I've seen pictures of a dimmer tester like this at ETC, but this one looks older than theirs.


----------



## tayklor

As others have said, ETC has setups like these at their test benches and what not. However, this is several times larger than the ones I have seen. If it's not a dimmer or DMX output tester at ETC (or somewhere else, who knows) I'd guess some sort of ghost load, though that still seems like a lot of circuits.


----------



## chausman

I just like the "Fix Me" Label in the corner.


----------



## Edrick

Tells you what channels are live (on).


----------



## museav

They couldn't afford a real scoreboard?


----------



## len

It's a Bingo scoreboard!


----------



## jonliles

N-47....B-I-N-G-O


----------



## headcrab

Based on the numbered bulb envelopes and what looks like multicable coming off the top, I'd say it is used to test dimmer racks. If the channel is good, the bulb illuminates.


----------



## Footer

headcrab said:


> Based on the numbered bulb envelopes and what looks like multicable coming off the top, I'd say it is used to test dimmer racks. If the channel is good, the bulb illuminates.

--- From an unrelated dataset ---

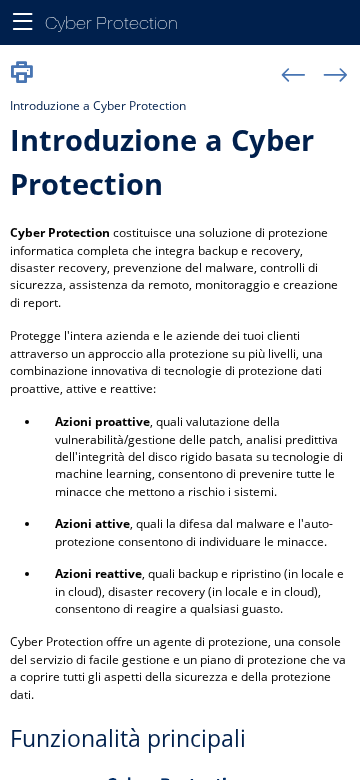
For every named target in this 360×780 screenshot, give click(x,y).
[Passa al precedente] (293, 76)
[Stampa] (22, 73)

Yup, thats it. Next question... how many dimmer racks can it test at once? And again, who owns it/where is this thing?


----------



## avkid

Is it in New Jersey?


----------



## CrazyTechie

I would venture to say that since there appears to be four sections of lights that you could test four racks on it at the same time.


----------



## Scarrgo

I think I know, but i'll wait, and the last time I have seen something like this was in jersey, and ## years ago...OOhhh the have the years gone by...

Sean...


----------



## WooferHound

I'm wondering why all the numbers on the bulbs are up-side-down ?


----------



## avkid

BML Blackbird in Secaucus?


----------



## derekleffew

avkid said:


> BML Blackbird in Secaucus?


Doubtful.



Who's old enough to recognize this, ~2001-2005, logo?


----------



## avkid

PRG, North Bergen?


----------



## Footer

avkid said:


> PRG, North Bergen?



Apparently one can go to a shop in Jersey but ignores the rules of the post.... 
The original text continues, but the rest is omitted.